**WHAT NEEDS TO BE DONE:**
With the records below as input, work out how many lines include the word "прибор". Give only the number.

[Saved entries]
_ _ _
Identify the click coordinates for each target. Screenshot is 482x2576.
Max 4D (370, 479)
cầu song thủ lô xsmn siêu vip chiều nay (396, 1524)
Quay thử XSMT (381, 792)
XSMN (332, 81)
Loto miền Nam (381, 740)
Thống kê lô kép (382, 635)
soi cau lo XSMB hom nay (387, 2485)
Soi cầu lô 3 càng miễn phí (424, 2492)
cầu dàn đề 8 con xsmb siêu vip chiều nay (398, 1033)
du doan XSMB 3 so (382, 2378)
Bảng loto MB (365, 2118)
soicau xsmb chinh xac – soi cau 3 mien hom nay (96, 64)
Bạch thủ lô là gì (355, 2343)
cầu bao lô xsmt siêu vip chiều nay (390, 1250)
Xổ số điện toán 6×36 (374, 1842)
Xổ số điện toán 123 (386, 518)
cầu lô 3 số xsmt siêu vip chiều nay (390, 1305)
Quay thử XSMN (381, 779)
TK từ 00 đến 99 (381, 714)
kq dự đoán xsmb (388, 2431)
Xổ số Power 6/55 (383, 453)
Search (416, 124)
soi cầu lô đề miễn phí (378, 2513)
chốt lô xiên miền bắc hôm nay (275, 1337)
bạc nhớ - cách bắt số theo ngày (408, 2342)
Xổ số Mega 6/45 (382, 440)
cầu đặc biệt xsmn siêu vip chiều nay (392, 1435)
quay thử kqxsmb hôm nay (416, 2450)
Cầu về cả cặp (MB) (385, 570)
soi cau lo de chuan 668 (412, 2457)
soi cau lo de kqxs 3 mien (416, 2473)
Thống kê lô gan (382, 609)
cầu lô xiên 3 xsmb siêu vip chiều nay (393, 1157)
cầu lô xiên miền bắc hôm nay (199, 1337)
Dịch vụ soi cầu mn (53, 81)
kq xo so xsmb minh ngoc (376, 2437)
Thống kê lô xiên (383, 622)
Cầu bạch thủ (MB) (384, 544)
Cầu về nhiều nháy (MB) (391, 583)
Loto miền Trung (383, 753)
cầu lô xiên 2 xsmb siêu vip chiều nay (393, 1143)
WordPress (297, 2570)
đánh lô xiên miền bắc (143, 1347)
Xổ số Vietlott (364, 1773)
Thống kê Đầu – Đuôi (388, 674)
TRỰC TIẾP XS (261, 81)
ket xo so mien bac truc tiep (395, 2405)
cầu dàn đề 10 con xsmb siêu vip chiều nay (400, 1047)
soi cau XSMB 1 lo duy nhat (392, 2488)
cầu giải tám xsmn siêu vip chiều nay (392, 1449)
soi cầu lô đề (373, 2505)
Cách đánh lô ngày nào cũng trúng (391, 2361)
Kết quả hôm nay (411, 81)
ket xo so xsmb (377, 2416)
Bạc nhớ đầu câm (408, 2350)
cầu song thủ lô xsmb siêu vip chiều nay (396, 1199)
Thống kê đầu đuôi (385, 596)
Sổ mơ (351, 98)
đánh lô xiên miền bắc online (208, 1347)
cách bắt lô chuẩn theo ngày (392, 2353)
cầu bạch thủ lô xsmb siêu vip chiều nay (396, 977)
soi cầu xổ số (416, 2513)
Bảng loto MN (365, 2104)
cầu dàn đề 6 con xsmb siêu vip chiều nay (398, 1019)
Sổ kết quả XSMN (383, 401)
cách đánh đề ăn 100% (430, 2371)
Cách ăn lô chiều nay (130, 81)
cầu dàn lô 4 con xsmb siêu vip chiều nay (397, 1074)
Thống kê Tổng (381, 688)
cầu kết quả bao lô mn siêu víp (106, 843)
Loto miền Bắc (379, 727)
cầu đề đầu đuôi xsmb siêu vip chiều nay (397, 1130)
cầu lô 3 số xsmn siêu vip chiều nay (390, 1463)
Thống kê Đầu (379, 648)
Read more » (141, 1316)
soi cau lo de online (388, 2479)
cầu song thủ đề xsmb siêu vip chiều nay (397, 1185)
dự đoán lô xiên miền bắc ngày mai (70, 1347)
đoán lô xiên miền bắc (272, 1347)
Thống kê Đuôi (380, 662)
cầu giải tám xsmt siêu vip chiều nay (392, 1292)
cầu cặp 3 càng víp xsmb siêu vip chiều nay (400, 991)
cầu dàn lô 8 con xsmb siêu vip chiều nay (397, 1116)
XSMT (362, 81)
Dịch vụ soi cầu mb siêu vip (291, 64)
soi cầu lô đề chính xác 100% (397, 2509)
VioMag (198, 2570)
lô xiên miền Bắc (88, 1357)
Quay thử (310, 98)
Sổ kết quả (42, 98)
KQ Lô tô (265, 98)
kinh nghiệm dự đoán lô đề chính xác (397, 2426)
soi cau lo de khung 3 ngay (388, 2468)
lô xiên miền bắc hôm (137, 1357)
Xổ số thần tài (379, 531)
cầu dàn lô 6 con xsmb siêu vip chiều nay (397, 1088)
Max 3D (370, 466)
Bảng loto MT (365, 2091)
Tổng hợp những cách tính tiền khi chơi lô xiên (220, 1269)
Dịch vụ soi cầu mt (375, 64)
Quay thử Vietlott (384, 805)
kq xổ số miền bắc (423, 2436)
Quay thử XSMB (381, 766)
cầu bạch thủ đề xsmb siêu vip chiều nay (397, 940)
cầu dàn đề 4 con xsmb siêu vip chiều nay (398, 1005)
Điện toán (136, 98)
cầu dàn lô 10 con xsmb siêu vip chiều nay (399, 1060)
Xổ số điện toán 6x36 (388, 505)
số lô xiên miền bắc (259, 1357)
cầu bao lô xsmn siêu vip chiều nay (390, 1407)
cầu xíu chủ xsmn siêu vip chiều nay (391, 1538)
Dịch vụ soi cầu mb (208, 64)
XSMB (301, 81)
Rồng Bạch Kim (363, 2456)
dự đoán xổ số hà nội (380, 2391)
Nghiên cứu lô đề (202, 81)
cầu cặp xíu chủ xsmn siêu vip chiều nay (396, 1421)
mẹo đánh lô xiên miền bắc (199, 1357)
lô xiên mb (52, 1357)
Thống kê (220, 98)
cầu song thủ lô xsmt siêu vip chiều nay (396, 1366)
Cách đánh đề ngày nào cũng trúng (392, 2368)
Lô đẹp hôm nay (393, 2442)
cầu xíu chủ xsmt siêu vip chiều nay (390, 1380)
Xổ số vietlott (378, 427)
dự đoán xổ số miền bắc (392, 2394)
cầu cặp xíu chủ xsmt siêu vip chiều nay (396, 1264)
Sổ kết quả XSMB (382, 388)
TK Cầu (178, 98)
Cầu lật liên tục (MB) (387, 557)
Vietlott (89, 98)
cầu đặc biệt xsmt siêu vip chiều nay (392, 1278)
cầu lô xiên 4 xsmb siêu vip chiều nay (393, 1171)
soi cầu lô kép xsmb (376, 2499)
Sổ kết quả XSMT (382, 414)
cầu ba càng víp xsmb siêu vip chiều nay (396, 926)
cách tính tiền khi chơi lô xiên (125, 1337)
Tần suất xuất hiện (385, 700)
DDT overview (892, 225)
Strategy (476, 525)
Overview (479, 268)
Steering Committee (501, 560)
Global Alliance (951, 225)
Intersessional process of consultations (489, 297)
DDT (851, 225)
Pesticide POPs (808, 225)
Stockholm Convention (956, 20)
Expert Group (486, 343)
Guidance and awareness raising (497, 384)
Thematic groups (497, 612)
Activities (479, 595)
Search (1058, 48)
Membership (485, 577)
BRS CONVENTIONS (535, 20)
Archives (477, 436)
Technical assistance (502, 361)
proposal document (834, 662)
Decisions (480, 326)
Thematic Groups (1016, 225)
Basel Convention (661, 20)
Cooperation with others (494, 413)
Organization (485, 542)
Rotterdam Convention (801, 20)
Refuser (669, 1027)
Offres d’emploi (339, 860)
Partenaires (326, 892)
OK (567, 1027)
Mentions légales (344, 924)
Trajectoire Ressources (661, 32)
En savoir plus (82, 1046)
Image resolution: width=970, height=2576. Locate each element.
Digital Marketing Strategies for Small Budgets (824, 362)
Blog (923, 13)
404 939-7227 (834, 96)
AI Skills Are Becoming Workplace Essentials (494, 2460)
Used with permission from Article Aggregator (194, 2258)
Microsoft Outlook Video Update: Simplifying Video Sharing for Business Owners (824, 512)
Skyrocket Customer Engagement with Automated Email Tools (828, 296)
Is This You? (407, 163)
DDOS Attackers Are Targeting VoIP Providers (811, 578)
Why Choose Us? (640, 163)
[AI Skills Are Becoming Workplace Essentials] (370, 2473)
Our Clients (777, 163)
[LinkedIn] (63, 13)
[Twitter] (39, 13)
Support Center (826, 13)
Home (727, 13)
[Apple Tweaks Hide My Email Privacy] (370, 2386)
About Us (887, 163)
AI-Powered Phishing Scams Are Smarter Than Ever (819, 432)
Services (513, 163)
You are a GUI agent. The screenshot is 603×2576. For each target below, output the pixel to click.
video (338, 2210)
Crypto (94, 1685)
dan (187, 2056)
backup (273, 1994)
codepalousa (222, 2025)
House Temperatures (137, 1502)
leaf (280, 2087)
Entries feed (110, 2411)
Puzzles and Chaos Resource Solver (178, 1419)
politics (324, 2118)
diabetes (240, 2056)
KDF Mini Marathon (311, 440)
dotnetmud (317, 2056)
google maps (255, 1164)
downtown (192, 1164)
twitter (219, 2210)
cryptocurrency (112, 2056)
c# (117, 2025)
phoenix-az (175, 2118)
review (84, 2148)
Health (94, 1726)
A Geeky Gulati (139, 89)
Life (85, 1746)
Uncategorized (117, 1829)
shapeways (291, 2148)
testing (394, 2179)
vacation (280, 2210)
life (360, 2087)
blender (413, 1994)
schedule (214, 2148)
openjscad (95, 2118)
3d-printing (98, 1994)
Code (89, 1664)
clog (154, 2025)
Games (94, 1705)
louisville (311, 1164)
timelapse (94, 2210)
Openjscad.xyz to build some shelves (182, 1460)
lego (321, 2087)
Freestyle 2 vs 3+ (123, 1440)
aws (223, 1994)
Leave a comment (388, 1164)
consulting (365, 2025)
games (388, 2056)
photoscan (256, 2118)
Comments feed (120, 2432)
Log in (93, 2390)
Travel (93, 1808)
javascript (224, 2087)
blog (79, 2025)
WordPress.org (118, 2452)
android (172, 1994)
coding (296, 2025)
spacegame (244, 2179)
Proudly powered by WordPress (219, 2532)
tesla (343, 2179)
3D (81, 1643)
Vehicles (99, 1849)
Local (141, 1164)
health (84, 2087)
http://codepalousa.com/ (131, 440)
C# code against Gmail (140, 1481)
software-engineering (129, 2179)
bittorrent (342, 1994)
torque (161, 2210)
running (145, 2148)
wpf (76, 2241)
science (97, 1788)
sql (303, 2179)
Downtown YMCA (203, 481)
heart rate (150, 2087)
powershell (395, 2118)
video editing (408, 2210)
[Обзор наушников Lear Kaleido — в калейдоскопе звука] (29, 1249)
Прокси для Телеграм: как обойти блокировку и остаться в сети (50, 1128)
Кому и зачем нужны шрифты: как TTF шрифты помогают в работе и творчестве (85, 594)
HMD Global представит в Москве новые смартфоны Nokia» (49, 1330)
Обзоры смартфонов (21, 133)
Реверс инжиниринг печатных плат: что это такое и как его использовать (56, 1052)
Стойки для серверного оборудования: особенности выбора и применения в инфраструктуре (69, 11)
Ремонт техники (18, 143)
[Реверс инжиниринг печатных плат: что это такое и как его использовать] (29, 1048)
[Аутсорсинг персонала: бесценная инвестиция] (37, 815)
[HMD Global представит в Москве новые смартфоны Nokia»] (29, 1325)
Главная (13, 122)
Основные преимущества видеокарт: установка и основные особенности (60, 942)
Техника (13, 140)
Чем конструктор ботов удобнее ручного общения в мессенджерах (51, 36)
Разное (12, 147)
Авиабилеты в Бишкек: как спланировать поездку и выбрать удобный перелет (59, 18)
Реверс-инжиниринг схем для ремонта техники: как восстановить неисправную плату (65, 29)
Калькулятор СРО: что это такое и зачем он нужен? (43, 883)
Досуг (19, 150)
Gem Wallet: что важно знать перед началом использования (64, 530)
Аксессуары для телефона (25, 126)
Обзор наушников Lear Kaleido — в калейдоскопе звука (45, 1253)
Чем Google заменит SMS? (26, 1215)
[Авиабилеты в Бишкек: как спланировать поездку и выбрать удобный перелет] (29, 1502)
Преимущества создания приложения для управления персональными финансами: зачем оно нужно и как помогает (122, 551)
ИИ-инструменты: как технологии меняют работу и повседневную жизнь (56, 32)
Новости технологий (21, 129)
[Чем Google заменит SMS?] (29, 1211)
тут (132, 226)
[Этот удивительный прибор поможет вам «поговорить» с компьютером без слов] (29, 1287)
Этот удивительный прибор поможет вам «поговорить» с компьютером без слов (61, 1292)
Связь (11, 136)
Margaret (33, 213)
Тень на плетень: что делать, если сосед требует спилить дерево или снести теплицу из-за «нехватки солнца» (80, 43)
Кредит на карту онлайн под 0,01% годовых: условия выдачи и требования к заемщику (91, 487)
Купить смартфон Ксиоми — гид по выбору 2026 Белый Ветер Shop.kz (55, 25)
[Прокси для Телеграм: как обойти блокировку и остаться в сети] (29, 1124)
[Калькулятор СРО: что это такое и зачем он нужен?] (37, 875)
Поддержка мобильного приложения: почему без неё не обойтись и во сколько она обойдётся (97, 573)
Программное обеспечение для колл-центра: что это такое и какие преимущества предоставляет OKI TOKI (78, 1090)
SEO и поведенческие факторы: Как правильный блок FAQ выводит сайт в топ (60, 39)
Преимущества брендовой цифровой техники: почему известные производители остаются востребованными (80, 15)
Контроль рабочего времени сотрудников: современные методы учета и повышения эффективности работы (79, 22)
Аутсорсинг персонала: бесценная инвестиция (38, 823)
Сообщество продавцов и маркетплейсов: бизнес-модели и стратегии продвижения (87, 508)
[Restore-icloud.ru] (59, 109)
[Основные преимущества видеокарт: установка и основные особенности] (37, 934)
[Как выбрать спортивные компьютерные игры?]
_ _ _
**TASK OUTPUT:**
2